Ja, ich weiß – nicht alle mögen ihn. Martin Walser polarisiert, sagt seine Meinung, ist im Laufe seines Lebens in diverse Fettnäpfchen getreten und hat sich durch so manch ungeschickte Polemik nicht überall Freunde gemacht. Aber ich liebe ihn trotz allem oder gerade deswegen umso mehr. Für mich ist er der letzte Großmeister der deutschen Literatur und zugleich der sprachmächtigste, tiefgründigste und auch produktivste deutsche Gegenwartsautor. Beinahe jedes Jahr kommt ein neues Buch von ihm auf den Markt. Und seit zehn Jahren denke ich, das könnte sein letzter Roman gewesen sein. Aber Martin Walser hört einfach nicht auf mit dem Schreiben.
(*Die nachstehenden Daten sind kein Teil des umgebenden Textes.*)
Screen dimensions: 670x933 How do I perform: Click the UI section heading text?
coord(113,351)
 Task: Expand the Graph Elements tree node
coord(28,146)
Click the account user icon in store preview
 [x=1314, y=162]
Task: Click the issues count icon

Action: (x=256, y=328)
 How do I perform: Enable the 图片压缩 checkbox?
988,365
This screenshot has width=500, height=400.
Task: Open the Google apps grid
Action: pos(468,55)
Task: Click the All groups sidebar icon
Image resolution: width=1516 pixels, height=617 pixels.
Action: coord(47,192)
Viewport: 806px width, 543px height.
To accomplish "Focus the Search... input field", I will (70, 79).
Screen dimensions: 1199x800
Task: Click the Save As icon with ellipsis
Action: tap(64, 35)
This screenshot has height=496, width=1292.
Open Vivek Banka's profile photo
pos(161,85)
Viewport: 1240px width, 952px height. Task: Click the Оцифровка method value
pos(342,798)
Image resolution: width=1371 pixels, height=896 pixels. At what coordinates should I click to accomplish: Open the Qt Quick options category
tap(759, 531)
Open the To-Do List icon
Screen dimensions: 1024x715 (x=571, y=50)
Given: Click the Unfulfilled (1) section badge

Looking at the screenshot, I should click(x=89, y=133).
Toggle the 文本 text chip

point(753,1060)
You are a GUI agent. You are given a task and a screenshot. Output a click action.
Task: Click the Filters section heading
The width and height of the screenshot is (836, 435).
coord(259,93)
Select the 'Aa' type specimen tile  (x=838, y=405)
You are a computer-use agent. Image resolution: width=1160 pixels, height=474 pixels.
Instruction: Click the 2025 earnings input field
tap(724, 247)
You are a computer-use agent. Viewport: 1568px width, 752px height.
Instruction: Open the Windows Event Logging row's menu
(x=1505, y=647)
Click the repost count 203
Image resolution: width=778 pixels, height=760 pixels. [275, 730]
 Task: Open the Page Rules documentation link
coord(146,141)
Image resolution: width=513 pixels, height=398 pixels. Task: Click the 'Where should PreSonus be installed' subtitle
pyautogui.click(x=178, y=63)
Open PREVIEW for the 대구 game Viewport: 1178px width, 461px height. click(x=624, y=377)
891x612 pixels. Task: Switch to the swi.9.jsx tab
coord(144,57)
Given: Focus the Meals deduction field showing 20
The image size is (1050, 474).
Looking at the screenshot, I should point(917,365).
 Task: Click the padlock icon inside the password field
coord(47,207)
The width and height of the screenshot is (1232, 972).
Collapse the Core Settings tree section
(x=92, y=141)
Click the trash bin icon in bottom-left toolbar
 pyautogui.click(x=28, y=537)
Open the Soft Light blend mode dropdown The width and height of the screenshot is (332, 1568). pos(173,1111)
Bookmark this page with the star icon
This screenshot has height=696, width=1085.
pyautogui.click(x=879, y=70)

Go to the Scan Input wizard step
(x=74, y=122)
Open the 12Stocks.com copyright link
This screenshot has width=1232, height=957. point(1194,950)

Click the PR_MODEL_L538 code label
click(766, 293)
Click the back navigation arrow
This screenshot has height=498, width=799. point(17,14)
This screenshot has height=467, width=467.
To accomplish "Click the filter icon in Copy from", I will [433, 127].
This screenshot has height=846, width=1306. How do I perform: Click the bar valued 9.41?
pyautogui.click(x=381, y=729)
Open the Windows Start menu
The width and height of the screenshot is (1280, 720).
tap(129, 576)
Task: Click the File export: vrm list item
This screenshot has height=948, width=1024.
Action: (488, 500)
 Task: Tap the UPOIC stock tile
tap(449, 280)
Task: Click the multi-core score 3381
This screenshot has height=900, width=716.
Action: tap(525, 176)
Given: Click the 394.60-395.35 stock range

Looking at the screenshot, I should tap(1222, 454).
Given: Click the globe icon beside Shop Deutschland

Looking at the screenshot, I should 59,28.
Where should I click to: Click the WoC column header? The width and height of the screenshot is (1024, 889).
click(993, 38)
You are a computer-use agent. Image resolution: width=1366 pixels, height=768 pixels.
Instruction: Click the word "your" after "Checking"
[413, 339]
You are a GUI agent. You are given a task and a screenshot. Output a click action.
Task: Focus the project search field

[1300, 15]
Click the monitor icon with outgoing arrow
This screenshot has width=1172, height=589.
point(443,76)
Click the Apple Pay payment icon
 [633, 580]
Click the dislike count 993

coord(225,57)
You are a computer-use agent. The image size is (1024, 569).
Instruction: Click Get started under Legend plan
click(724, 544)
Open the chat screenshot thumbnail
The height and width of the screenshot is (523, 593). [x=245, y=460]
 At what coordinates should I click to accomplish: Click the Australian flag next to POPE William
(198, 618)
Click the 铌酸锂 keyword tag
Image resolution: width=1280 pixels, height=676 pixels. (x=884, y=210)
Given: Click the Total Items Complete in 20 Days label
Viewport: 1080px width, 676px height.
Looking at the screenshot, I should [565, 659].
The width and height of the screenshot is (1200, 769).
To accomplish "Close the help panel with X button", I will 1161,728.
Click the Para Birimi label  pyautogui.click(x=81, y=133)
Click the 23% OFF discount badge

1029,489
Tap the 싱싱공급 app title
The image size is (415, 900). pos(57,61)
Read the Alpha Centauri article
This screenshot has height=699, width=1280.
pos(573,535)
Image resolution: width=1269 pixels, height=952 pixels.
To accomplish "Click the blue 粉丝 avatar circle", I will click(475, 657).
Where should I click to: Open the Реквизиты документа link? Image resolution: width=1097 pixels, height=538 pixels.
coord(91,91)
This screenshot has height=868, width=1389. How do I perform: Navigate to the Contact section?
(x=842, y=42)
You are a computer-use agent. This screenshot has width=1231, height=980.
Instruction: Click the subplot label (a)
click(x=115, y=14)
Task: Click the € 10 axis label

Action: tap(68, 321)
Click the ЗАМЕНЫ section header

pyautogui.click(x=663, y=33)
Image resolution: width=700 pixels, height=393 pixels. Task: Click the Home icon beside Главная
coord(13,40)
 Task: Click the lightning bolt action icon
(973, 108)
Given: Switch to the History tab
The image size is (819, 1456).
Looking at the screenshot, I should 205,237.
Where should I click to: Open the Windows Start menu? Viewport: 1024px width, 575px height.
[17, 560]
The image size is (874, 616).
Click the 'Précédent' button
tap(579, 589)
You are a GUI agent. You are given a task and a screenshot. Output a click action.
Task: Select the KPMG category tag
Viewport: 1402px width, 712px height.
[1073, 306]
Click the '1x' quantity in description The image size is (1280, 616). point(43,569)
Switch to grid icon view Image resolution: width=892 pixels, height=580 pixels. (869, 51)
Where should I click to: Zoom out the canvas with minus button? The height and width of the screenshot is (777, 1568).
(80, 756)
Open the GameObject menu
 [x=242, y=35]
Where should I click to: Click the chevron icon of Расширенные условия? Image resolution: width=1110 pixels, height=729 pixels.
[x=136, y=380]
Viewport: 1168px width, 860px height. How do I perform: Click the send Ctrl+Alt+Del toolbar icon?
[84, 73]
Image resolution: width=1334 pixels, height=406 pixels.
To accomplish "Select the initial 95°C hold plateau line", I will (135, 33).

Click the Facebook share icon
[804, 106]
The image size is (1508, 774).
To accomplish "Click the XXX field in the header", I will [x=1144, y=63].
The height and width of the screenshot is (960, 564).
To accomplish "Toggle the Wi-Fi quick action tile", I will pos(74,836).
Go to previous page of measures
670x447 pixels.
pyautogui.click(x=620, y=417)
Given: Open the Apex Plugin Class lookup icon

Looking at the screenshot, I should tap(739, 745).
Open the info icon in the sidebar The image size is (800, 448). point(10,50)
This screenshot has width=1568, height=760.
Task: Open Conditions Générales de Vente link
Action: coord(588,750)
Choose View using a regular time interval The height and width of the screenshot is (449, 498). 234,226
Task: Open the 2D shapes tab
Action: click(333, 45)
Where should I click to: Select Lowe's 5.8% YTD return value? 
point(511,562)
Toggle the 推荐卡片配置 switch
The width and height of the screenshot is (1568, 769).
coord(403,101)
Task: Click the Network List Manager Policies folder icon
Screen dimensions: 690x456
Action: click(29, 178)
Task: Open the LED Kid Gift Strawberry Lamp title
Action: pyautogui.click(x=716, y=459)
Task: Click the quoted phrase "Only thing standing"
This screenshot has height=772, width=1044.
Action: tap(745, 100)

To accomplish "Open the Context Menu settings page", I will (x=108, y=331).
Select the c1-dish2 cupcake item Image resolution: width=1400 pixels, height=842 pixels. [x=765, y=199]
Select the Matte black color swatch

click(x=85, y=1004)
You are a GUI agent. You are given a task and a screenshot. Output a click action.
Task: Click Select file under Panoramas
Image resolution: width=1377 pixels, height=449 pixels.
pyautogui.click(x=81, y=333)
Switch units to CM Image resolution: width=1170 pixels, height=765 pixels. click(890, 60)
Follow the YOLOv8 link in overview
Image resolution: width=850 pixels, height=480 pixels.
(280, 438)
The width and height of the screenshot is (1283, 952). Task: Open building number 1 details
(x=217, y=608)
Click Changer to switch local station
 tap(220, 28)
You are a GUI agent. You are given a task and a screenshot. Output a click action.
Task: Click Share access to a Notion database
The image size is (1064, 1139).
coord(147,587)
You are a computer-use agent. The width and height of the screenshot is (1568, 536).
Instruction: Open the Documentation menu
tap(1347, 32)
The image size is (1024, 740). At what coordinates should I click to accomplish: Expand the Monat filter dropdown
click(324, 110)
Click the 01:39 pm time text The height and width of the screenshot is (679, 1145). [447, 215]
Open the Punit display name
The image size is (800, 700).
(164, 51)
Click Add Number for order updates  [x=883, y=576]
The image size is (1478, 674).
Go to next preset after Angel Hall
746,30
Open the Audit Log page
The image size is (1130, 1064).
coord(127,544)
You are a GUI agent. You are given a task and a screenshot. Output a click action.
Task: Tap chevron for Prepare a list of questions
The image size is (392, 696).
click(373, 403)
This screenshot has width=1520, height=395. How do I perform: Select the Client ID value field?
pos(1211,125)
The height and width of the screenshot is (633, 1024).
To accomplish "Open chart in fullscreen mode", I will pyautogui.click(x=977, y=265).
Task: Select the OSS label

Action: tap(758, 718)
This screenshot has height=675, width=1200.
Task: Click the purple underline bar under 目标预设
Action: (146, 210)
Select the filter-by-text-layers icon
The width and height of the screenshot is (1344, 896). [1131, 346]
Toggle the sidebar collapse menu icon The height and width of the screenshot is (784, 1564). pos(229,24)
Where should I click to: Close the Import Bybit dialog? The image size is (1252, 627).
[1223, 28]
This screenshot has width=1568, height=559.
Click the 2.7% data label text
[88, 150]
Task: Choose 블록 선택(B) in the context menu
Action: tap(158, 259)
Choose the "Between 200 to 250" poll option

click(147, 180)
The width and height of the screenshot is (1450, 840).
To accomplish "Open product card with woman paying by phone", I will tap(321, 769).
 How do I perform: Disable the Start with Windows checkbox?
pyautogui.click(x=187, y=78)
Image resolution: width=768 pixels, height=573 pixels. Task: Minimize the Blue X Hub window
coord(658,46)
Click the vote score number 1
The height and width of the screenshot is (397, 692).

Ich weiß gar nicht, wie viele Romane er bis jetzt geschrieben hat. Selbst eine Google-Suche führt auf den ersten zwei Seiten zu keiner konkreten Zahl. Ich schätze mal, inklusive der Novellen sind das so ca. 50. Ich selber habe 14 Bücher von ihm im Regal stehen. Nicht all seine Romane sind Meisterwerke – aber das ist auch kein Wunder bei diesem Pensum. Zu meinen persönlichen Favoriten zählen „Ohne einander“, „Ein fliehendes Pferd“ und mein Lieblingsbuch von ihm: „Der Lebenslauf der Liebe“. Das sind schon mal zwei Werke von Bedeutung mehr, als sein ewiger literarischer Marktbegleiter Günter Grass vorweisen kann, der ja bekanntlich nur ein einziges gutes Buch geschrieben hat.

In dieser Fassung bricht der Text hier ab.